Ankara, kurucusunun gözleri üzerinde iken de, O'nu sonsuzluğa uğurlayıp büyük adı ve anlamını giyindikten sonra da, Türk'ün ve Türkiye'nin kalbi idi. Her türlü kırılma ve kamalanmaya karşın, bugün de öyledir! Ankara, kurucusu gibi, kurucusuyla birlikte varlığında varlığımızı, adı ve anlamında benlik ve bizliğimizi bulduğumuz; sevip bağlandığımız bir yurt, hava ve yön idi. Bu kent, varoluş ateşini bizden aldığı, o ateşten varoluşumuzu besleyen özü ve gücü bize sunduğu için, özleyip öncelediğimiz, hep diri ve taze tutmak için düşleyip didindiğimiz bir "Kemal hali"nin öteki adıydı. Ussal ve ulusal hareketin başkentiydi. Onun içindir ki Falih Rıfkı Atay, 1932'de yazdığı "Ankara Havası" adlı yazısında "Bu hava seyahatsiz de bulunabilir. Elverir ki aransın!..." demişti.
Elinizde tuttuğunuz kitapta, yazar kuruluş Ankara'sında (1923 / 1938-40) yapılan yapılara imza atmış, bu "Kemal yeri"nin bayındırlaştırılmasında birbiri peşi sıra sorumluluk yüklenmiş üç mimarla, onların elinde biçimlenen eğitim yapılarını işliyor. O yapıların ardındaki havayı, bir taze zaman diliminde Başkentin kurulmasına emek vermiş üç büyük mimarı ve yapılarını günümüze açılımlarıyla irdeliyor. Başkent Ankara'nın "tarih"i ve "talih"ine bu yapılar içinden ve üzerinden bakıyor. "Sağ kalanlara yaşamak ve çalışmak olanağını vermek için canlarını vermiş olanların mirası"nı da kuşanmış bir kentsel ve kültürel kalıt olarak, soluduğumuz havaya karışmış bu mimarlık yapılarına bakışımızı ya da bakışsızlığımızı tartışıyor.

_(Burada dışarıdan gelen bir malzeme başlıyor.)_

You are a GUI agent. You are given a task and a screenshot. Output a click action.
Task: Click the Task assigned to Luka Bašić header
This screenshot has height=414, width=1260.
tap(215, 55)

Ankara'nın, "Kemal hali" ve havasından, kendiyle birlikte öteki kentlerimizi de tanınmaz duruma sokan yeni "hava"lara ağan süreçte, içine tıkıldığı mimari karmaşayı ve kentsel çıkmazı eleştiren yazar, kitabını "yaşayıp gitmek"le "yerleşik yaşamak" arasında öksüz bırakılmış bir umuda ezgi olarak niteliyor.